May 24, 2001
ANDREW CYRILLE/MARK DRESSER/MARTY EHRLICH
Jazz Magnet Records JAM-2007
Economies of scale in the jazz world mean that most bands have shrunk to trio size. Only so many colors can be contributed by three improvisers, though, and unless exceptional musicians are involved, repetition and predictable sounds often result.
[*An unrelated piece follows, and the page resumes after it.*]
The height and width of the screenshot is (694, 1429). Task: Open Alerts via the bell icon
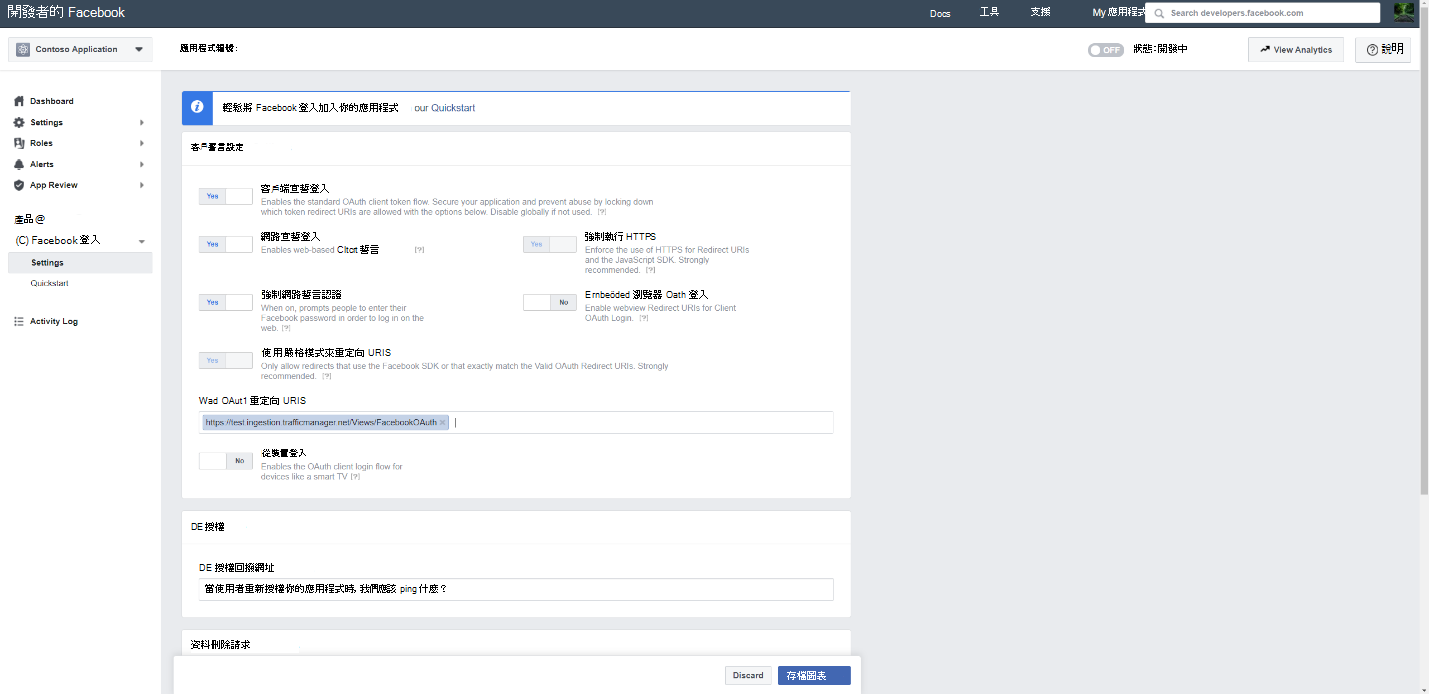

So exult in the talents of the musicians who comprise the trio featured on this exceptional disc. Drummer Andrew Cyrille, the eldest, is best known for the time he spent with Cecil Taylor in the 1980s; since that time he has led his own band and been featured with a panoply of other improvisers. Anchor, at different times, of two fabled quartets — Anthony Braxton's and John Zorn's Masada — bassist Mark Dresser's
Other roles have included work with everyone from the freest New Thinger to the most compositionally oriented New music exponent. In the forefront of experimentation since his St. Louis days when he traded licks with members of the Black Artists Group, multi-reedman Marty Ehrlich probably vies with Dresser for the number of important sessions on which he's been featured.
Like Napoleon's army each man also functions as if he was an entire platoon: arco and pizzicato gives Dresser two roles; drums and percussion doubles Cyrille's reach, while Ehrlich's soprano and alto saxophones, flute and clarinet could turn him into the a reed version of the Fantastic Four.
Free jazz economics played a part in C/D/E's formation. It's a trio because in 1996, the three couldn't afford to fly trumpeter Bobby Bradford from the West Coast for a quartet gig. They liked what they heard in this configuration though, and have played together on-and-off ever since. Ehrlich wrote four of the compositions on the disc, Dresser and Cyrille three each, with the 10th Thomas Chapin's "Aeolus" done by the trio as a threnody for that departed reedman.
As varied as the members' accomplishments, the tunes range all over the map as well. Dresser's "BBJC", for instance, could easily be classified as a hard edge Dixieland. Here the composer slaps the bass like a futuristic Pops Foster, Ehrlich's po-mo clarinet glissandos evoke an earlier era and Cyrille's steady time keeping cleaves to the beat without overpowering it. Cyrille's "Aubade", on the other hand, has an Oriental tinge made real with a variegated drum pattern and tingling cymbals sounds facing Eastwards. Earlier Ehrlich exhibits a hunting horn tone on the title tune.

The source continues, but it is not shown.